Kleve (Dezember 2009). Aufgrund zwingender Indizien sah es das Gericht als erwiesen an, dass der 50-jährige Kurde Anfang März 2009 seine 20-jährige Tochter Gülsüm S. ermorden ließ. Er wurde zu lebenslänglicher Haft, der Bruder der Getöteten  zu neuneinhalb Jahren Jugendhaft und der 37 Jahre alte Helfer aus Aserbaidschan zu siebeneinhalb Jahren verurteilt.

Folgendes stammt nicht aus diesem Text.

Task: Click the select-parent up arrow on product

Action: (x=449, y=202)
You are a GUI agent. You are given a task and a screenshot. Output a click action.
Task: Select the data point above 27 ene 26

Gülsüm pflegte einen westlichen Lebensstil und sollte zwangsverheiratet werden. Als ihre Familie von ihrer heimlichen Abtreibung erfuhr, fällte sie ihr Todesurteil. Sie wurde von ihrem Bruder im Wald erdrosselt, ihr Gesicht mit Ästen zur Unkenntlichkeit zerschlagen. Mit der Verurteilung des Vaters ist es zum ersten Mal gelungen, auch einen Anstifter für einen "Ehren"-Mord zur Veranwortung zu ziehen. - Die Anwälte des Vaters und des Mittäters aus Aserbaidschan fechten das Urteil an.

Hagen (Januar 2010). Der westliche Lebensstil wurde auch einer 20-jährigen aus Schwerte zum Verhängnis. Nach Feststellung des Landgerichts wurde sie Ende August 2008 von ihrem Cousin und dessen Onkel auf einem Parkplatz mit drei Schüssen getötet. Der 21-jährige Syrer wurde Anfang dieses Jahres zu einer Haftstrafe von 14 Jahren verurteilt. Der Verurteilte behauptet, von seinem Verwandten mit Waffengewalt gezwungen worden zu sein, sich an der Erschießung zu beteiligen. Der Onkel ist auf der Flucht. Möglicherweise wird die Verteidigung auch in diesem Fall in Revision gehen. (Quellen: Berichte aus Zeit.de, Welt.de, derwesten.de, infranken.de, rp-online)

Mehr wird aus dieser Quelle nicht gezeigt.